**Set problem**: Replace "icon" with "button" throughout the rows below and give them again, leaving everything else unchanged. Omit the pictures from your answer.
:: Input for this task
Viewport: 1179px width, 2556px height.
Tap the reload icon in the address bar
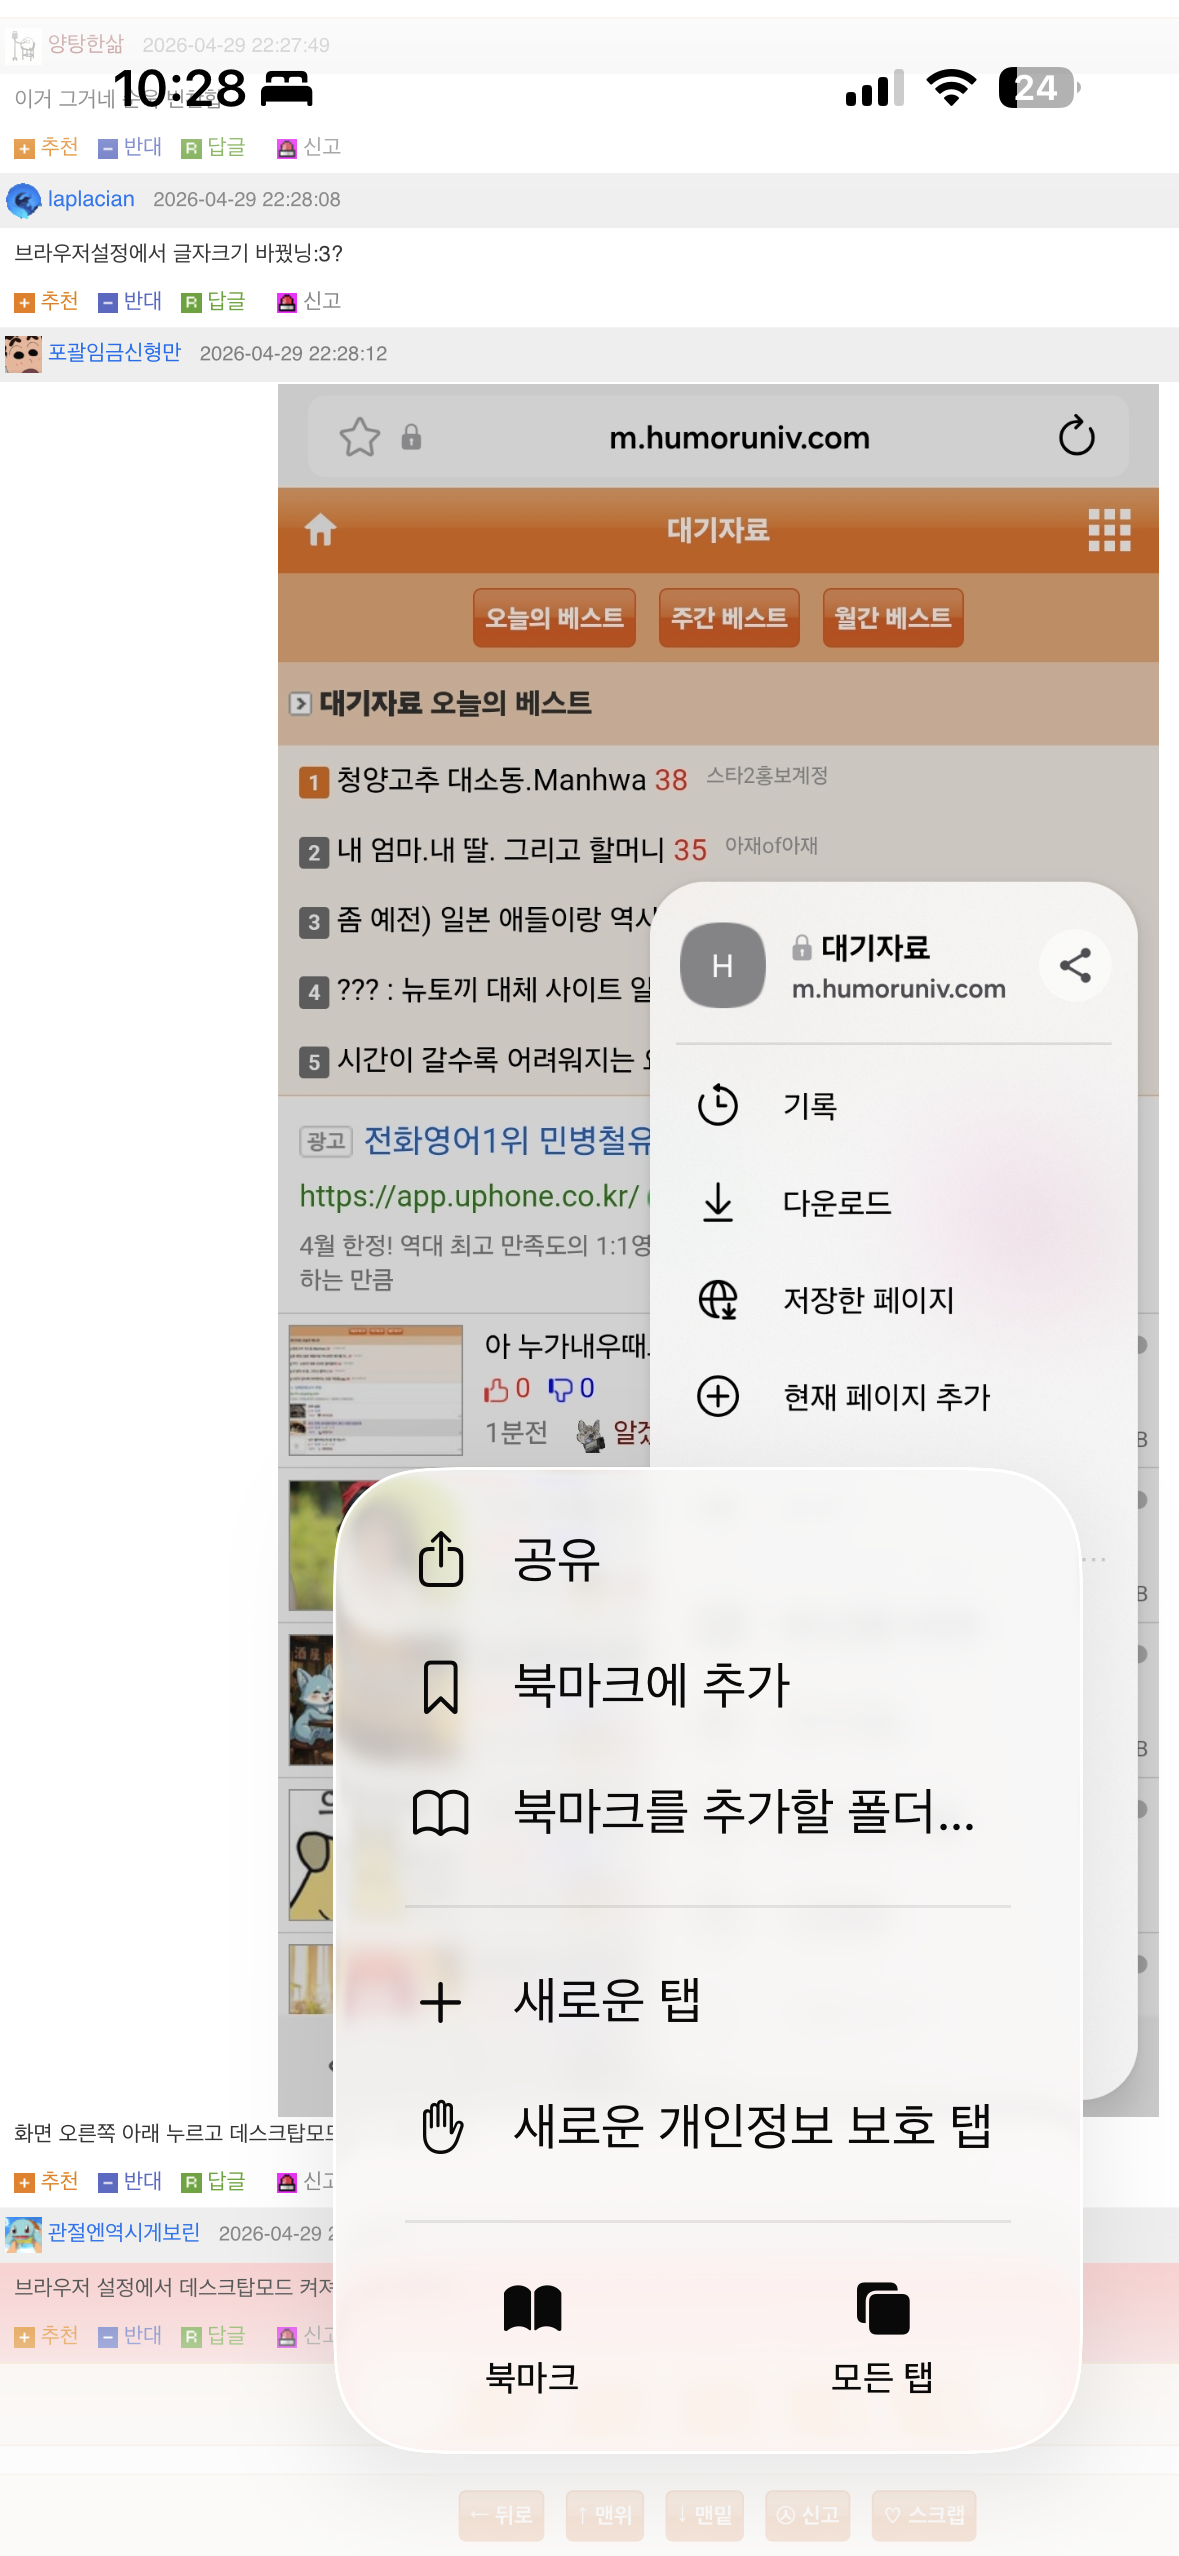point(1076,436)
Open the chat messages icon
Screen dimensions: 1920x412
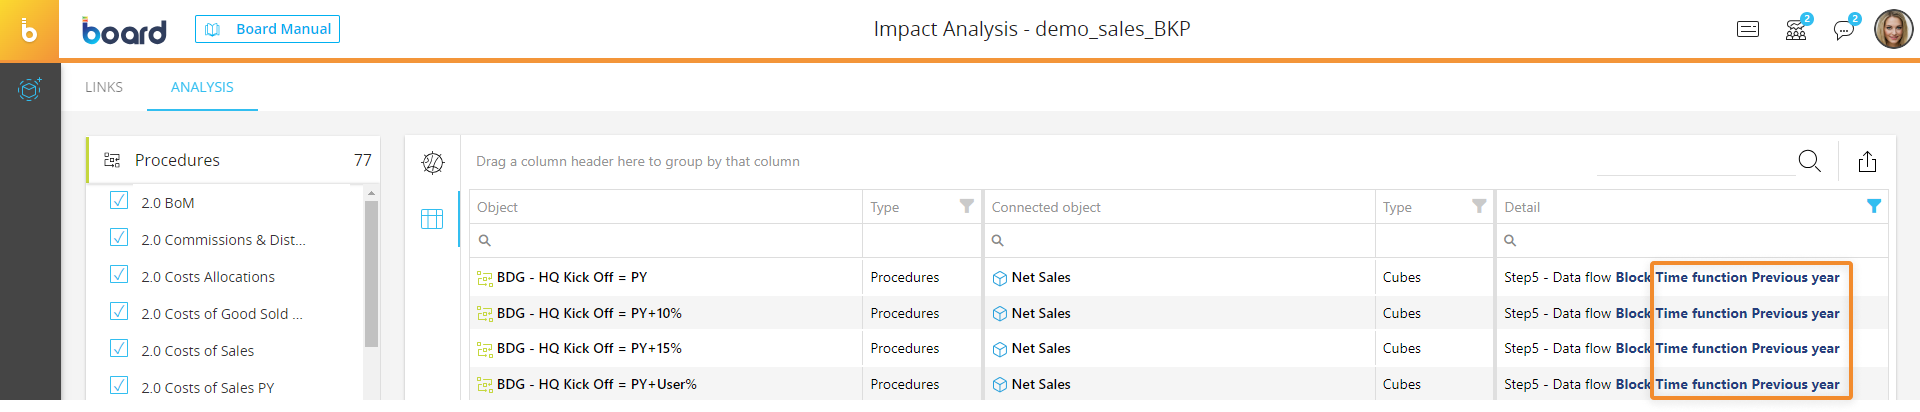click(x=1845, y=29)
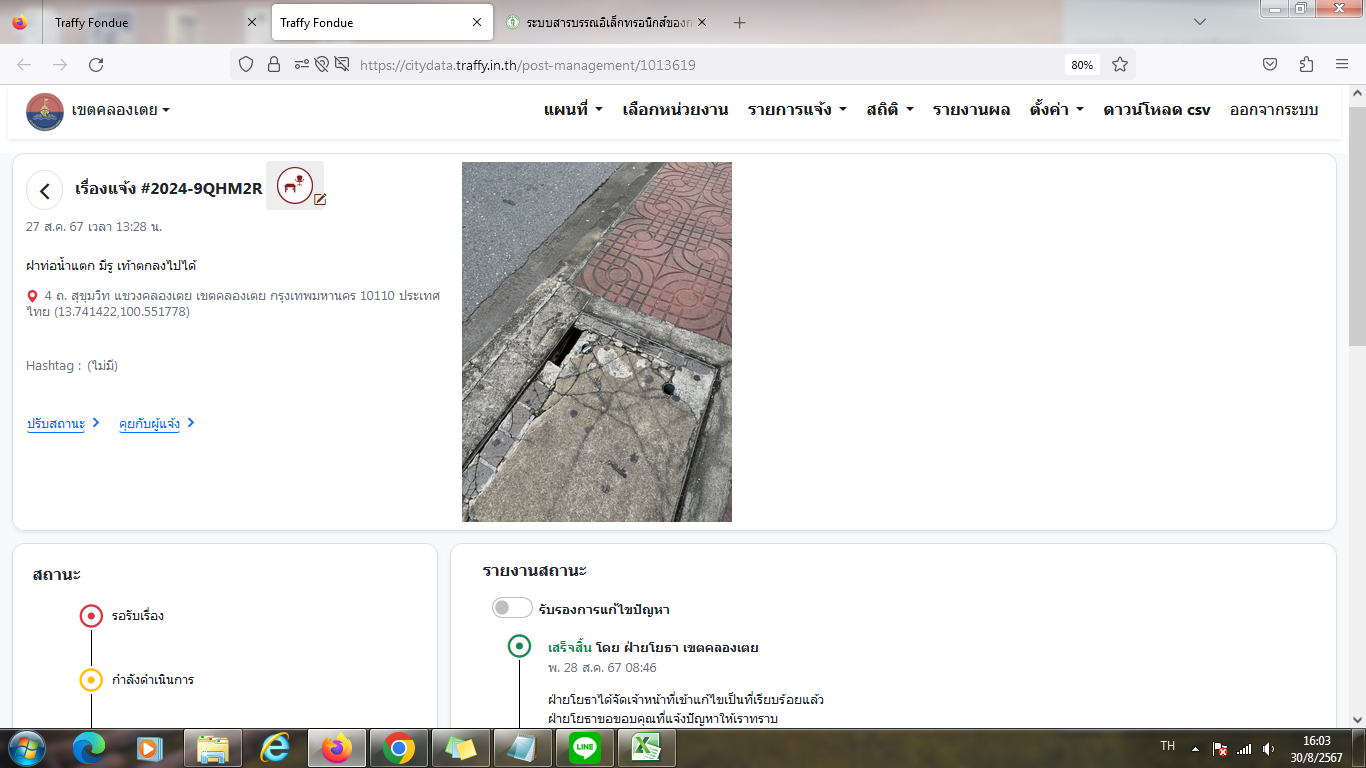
::::
**Worked answer**:
Viewport: 1179px width, 2556px height.
Tap the reload button in the address bar
point(1076,436)
Open the chat messages button
Screen dimensions: 1920x412
click(x=1845, y=29)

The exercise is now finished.